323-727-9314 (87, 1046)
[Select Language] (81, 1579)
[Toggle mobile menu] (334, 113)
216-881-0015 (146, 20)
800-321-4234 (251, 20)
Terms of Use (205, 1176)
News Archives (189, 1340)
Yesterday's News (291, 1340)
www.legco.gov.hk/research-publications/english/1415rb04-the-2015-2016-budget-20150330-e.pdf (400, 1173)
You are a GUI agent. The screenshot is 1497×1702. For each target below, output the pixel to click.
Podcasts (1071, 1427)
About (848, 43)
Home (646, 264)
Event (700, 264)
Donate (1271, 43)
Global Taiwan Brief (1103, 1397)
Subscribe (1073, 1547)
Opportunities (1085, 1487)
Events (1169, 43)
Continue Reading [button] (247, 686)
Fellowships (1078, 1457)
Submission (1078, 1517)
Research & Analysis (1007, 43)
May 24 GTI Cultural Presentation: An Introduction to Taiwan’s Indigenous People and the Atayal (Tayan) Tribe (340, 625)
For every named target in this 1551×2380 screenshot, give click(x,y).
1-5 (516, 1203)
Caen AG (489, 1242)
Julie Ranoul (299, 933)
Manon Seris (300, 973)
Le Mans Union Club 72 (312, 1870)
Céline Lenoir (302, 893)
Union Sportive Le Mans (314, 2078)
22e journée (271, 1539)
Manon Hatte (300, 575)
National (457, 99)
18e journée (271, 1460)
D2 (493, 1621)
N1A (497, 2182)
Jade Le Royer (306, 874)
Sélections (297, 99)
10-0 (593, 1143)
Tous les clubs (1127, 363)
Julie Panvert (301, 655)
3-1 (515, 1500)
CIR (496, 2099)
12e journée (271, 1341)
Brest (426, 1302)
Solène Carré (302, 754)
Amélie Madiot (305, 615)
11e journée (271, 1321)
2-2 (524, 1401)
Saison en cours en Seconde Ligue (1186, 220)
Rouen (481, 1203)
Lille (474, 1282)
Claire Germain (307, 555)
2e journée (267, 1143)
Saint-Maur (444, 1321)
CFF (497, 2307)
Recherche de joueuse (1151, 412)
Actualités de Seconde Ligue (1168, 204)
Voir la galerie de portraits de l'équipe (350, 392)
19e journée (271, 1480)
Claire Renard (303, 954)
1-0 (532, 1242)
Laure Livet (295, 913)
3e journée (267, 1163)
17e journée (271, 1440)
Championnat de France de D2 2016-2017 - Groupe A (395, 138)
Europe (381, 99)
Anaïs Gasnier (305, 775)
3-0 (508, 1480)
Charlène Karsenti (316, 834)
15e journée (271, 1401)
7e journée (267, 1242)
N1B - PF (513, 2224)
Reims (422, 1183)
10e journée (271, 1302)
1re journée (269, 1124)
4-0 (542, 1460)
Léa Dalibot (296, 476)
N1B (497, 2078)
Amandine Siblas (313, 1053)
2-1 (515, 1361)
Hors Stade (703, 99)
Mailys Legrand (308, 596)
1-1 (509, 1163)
============================================================
* Requirement: Rewrite all of the lines above, swapping each "journée" for "round" and leaving everything else unchanged.

* Reply to the task:
323-727-9314 (87, 1046)
[Select Language] (81, 1579)
[Toggle mobile menu] (334, 113)
216-881-0015 (146, 20)
800-321-4234 (251, 20)
Terms of Use (205, 1176)
News Archives (189, 1340)
Yesterday's News (291, 1340)
www.legco.gov.hk/research-publications/english/1415rb04-the-2015-2016-budget-20150330-e.pdf (400, 1173)
You are a GUI agent. The screenshot is 1497×1702. For each target below, output the pixel to click.
Podcasts (1071, 1427)
About (848, 43)
Home (646, 264)
Event (700, 264)
Donate (1271, 43)
Global Taiwan Brief (1103, 1397)
Subscribe (1073, 1547)
Opportunities (1085, 1487)
Events (1169, 43)
Continue Reading [button] (247, 686)
Fellowships (1078, 1457)
Submission (1078, 1517)
Research & Analysis (1007, 43)
May 24 GTI Cultural Presentation: An Introduction to Taiwan’s Indigenous People and the Atayal (Tayan) Tribe (340, 625)
For every named target in this 1551×2380 screenshot, give click(x,y).
1-5 (516, 1203)
Caen AG (489, 1242)
Julie Ranoul (299, 933)
Manon Seris (300, 973)
Le Mans Union Club 72 (312, 1870)
Céline Lenoir (302, 893)
Union Sportive Le Mans (314, 2078)
22e round (271, 1539)
Manon Hatte (300, 575)
National (457, 99)
18e round (271, 1460)
D2 (493, 1621)
N1A (497, 2182)
Jade Le Royer (306, 874)
Sélections (297, 99)
10-0 (593, 1143)
Tous les clubs (1127, 363)
Julie Panvert (301, 655)
3-1 (515, 1500)
CIR (496, 2099)
12e round (271, 1341)
Brest (426, 1302)
Solène Carré (302, 754)
Amélie Madiot (305, 615)
11e round (271, 1321)
2-2 (524, 1401)
Saison en cours en Seconde Ligue (1186, 220)
Rouen (481, 1203)
Lille (474, 1282)
Claire Germain (307, 555)
2e round (267, 1143)
Saint-Maur (444, 1321)
CFF (497, 2307)
Recherche de joueuse (1151, 412)
Actualités de Seconde Ligue (1168, 204)
Voir la galerie de portraits de l'équipe (350, 392)
19e round (271, 1480)
Claire Renard (303, 954)
1-0 (532, 1242)
Laure Livet (295, 913)
3e round (267, 1163)
17e round (271, 1440)
Championnat de France de D2 2016-2017 - Groupe A (395, 138)
Europe (381, 99)
Anaïs Gasnier (305, 775)
3-0 (508, 1480)
Charlène Karsenti (316, 834)
15e round (271, 1401)
7e round (267, 1242)
N1B - PF (513, 2224)
Reims (422, 1183)
10e round (271, 1302)
1re round (269, 1124)
4-0 (542, 1460)
Léa Dalibot (296, 476)
N1B (497, 2078)
Amandine Siblas (313, 1053)
2-1 (515, 1361)
Hors Stade (703, 99)
Mailys Legrand (308, 596)
1-1 (509, 1163)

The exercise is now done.